Recent development of string theory has shown that noncommutative (NC) models
can arise in certain limits of String Theory \cite{Seiberg:1999vs}.

Noncommutative field theory operates with operators defined on a Hilbert
space rather than with ordinary functions. There is, however, a one-to-one
correspondence between such operators and functions which is given by the
Weyl map. Important solutions discovered recently are the so called
noncommutative solitons or lumps \cite{Gopakumar:2000zd}. These
configurations are represented by projector operators. Their Weyl symbols
are localised functions.

In this short note we are going to consider the interaction of two such gauge
field lumps. This is realised by the dynamics of the configuration which
represents a superposition of two projectors to finite-dimensional subspaces
of the Hilbert space which correspond to two copies of the oscillator vacuum
state shifted along noncommutative plane. For more details the reader is
referred to Ref. \cite{Sochichiu:2001am}.
% ----------------------------------------------------------------
\subsection{The Model.} Consider the noncommutative gauge model described by
the following action,
\begin{equation}\label{action}
  S=\int\dd t\tr\left(\frac{1}{2}\dot{X}^i\dot{X}^i+\frac{1}{4g^2}
  [X^i,X^j]^2\right).
\end{equation}
Here fields $X^i$, $i=1,\dots,D$ are time dependent Hermitian operators
defined on some separable infinite-dimensional Hilbert space $\hh$.

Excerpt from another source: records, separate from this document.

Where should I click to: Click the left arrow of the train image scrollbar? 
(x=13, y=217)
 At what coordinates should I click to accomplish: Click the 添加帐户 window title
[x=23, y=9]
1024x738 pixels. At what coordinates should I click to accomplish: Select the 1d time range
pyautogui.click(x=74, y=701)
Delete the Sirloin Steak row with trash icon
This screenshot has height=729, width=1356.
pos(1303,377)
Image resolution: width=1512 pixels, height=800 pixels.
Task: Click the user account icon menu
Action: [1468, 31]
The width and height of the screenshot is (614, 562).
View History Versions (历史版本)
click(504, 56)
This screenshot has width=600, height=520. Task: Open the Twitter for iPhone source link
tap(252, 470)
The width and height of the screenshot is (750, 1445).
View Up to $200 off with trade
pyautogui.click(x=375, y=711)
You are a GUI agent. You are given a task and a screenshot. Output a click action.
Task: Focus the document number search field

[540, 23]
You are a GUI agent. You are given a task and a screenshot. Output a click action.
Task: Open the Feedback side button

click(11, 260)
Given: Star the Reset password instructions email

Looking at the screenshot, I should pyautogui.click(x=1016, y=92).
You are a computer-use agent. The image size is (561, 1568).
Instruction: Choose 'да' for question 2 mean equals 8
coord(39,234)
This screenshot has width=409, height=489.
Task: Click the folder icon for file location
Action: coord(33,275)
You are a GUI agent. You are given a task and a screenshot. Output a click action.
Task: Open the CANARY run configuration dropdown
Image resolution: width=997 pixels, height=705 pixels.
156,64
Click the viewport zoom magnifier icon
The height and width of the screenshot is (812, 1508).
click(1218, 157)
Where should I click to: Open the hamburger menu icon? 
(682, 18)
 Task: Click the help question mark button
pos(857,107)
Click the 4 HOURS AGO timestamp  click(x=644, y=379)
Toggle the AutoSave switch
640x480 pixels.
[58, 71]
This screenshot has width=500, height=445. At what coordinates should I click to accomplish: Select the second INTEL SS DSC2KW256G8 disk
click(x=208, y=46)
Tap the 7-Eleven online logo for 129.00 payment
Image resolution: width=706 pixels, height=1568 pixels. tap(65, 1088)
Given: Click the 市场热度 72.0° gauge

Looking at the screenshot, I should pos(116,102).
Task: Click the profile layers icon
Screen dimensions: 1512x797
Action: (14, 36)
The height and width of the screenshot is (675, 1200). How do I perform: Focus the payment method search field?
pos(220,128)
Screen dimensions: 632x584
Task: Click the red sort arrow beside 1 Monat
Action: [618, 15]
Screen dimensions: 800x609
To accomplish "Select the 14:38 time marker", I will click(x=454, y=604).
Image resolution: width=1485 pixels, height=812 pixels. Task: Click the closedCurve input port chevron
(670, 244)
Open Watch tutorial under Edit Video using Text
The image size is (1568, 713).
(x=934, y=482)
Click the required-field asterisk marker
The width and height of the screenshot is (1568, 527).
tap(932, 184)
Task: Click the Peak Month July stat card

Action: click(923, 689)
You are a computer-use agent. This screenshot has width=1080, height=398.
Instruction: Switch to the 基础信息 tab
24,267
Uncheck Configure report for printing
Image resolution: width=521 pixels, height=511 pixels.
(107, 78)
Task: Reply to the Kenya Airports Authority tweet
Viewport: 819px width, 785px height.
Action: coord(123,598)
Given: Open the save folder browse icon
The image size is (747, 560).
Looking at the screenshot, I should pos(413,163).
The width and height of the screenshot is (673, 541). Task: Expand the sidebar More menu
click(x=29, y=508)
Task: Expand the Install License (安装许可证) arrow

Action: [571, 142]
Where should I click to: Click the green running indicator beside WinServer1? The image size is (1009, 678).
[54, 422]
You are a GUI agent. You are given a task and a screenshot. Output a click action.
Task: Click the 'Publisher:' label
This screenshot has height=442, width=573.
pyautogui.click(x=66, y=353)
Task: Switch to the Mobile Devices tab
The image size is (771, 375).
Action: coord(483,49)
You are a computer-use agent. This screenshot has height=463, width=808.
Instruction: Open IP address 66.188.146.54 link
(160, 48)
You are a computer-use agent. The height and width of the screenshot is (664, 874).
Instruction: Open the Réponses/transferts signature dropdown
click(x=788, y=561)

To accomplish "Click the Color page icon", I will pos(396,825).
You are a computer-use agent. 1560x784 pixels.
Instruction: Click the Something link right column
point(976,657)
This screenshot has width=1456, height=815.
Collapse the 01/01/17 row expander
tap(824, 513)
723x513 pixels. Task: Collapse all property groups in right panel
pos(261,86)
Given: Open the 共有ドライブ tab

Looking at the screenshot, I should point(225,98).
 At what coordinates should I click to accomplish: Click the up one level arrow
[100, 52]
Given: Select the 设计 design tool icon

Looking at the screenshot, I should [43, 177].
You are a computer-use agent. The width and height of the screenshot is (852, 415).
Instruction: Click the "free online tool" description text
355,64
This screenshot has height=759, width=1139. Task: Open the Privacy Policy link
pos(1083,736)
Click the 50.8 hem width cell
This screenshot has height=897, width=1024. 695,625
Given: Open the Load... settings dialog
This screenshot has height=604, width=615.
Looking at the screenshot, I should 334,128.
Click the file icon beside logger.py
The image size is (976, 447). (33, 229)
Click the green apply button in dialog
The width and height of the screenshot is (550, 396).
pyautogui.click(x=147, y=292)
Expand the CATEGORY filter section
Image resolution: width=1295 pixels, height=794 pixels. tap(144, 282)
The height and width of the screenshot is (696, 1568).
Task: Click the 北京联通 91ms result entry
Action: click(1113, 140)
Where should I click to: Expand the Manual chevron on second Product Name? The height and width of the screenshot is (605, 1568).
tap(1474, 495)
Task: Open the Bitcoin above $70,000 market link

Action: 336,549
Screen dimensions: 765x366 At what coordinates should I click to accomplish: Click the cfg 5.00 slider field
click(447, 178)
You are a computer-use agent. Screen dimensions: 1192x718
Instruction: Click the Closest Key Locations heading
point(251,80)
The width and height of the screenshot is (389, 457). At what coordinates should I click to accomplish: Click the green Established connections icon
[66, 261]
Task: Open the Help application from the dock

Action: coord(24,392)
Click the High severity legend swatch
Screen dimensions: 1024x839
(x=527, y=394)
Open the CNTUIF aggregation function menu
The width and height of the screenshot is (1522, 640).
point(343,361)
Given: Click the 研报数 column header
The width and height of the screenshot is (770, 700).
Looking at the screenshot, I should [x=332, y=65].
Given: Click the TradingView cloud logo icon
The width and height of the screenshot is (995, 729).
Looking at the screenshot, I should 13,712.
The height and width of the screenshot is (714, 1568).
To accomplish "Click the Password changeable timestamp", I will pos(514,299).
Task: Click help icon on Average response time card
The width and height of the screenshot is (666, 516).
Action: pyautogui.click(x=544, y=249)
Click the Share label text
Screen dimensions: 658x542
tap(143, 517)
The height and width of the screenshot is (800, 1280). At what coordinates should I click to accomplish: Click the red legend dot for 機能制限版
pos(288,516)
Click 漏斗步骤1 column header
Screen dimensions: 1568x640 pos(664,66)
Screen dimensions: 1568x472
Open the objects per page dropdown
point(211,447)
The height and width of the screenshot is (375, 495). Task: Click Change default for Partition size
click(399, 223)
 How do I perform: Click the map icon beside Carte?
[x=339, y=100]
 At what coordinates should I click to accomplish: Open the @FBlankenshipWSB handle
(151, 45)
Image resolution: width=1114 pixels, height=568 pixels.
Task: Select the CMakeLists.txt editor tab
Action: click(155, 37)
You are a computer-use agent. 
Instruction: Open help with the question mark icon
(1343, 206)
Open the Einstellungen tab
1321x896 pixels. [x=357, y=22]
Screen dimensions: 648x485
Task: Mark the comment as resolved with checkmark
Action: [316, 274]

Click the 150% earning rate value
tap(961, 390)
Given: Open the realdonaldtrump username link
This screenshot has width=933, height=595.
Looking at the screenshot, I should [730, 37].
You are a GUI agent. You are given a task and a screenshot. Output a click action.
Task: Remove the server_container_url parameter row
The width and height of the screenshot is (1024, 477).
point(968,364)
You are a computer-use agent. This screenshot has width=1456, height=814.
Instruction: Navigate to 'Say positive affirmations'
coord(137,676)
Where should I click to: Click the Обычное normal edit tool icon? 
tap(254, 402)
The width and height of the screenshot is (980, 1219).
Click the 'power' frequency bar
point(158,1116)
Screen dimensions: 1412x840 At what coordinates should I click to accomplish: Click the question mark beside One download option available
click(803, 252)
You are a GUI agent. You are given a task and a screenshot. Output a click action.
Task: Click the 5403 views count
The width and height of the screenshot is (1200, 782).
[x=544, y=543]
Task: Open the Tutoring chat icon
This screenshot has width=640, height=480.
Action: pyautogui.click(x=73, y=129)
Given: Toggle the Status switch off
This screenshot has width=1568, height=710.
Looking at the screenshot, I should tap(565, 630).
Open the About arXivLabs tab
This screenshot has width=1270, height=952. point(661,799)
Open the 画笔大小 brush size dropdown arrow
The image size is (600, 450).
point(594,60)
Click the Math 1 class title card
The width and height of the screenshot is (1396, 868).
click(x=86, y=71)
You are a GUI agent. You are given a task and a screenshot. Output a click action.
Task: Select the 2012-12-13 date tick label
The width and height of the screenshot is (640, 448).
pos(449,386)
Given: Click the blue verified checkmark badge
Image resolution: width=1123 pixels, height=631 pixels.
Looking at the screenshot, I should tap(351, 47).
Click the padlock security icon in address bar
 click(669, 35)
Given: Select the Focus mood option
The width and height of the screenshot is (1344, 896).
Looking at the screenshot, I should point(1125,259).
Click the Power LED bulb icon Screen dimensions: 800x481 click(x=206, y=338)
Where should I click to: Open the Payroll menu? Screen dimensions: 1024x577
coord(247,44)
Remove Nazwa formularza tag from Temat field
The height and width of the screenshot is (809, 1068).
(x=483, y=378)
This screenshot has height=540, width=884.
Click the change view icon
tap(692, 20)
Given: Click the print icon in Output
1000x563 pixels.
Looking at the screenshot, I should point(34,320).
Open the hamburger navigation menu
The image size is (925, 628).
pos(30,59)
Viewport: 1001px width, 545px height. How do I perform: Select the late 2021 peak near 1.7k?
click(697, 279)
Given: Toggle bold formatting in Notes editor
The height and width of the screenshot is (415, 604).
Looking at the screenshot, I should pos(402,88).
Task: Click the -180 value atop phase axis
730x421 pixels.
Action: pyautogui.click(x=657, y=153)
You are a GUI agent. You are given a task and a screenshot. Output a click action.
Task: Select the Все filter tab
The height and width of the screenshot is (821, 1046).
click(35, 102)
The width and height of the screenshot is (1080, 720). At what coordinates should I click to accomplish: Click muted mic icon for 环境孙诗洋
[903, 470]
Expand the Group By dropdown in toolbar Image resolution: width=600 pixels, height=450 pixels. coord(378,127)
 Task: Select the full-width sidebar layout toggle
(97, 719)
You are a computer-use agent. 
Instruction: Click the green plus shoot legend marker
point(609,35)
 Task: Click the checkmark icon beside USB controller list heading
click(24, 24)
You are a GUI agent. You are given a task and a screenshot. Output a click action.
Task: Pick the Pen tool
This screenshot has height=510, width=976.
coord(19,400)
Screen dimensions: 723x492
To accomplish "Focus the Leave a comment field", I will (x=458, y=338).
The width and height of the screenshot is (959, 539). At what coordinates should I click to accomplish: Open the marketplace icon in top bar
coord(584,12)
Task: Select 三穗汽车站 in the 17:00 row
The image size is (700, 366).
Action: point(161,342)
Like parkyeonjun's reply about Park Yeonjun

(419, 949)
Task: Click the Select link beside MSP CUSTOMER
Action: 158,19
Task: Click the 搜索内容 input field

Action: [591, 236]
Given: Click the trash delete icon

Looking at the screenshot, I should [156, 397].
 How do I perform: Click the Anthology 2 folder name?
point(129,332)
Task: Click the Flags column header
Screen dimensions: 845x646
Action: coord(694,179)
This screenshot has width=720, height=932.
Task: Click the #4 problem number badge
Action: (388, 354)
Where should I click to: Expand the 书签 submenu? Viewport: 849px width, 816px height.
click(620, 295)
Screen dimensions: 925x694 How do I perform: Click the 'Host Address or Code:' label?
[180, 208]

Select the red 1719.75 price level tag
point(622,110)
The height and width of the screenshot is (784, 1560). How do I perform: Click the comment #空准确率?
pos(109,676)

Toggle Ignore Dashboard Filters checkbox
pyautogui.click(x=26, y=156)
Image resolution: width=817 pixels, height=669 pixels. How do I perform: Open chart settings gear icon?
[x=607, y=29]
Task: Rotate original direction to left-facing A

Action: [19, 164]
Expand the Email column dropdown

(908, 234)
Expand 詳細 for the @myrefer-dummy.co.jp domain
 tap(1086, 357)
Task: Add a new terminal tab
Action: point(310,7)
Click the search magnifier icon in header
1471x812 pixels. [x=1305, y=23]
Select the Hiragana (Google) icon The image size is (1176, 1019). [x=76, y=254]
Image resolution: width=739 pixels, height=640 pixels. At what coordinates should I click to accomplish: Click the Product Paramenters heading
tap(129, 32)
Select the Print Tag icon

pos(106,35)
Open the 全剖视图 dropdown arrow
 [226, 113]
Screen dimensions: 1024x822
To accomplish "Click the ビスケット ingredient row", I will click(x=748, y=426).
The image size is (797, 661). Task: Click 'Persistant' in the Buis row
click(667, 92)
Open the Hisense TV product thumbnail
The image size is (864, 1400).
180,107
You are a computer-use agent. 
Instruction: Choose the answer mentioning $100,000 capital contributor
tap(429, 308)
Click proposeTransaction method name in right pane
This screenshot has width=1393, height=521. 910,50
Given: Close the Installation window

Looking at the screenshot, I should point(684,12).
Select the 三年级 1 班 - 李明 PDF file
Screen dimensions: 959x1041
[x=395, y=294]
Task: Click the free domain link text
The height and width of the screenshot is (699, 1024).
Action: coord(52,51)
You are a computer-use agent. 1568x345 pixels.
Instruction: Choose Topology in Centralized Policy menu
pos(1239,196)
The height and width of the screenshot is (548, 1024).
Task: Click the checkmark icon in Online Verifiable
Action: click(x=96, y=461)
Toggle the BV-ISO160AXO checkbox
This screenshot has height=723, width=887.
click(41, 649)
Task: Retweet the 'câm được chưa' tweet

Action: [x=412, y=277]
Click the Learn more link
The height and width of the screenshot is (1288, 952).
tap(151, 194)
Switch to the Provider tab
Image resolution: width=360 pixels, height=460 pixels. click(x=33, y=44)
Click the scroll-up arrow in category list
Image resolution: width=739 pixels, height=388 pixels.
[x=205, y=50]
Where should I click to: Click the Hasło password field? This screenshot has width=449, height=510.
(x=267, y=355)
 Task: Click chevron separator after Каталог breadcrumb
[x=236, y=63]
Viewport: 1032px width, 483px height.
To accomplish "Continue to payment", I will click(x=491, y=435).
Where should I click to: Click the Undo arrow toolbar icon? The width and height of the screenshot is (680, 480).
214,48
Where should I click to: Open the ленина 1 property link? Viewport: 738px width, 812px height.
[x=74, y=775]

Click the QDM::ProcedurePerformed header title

In the two-dimensional Moyal--Weyl form some operators $f$ are represented by
functions $f(x)$ on $x^\mu$ $\mu=1,2$, subject to the star-product,
\begin{equation}\label{star}
  f*g(x)=\left.\e^{\ii\theta\epsilon^{\mu\nu}\pd_\mu\pd'_\nu}
  f(x)g(x')\right|_{x'=x},
\end{equation}
where $x^\mu$ satisfy, $[x^1,x^2]=\ii\theta$.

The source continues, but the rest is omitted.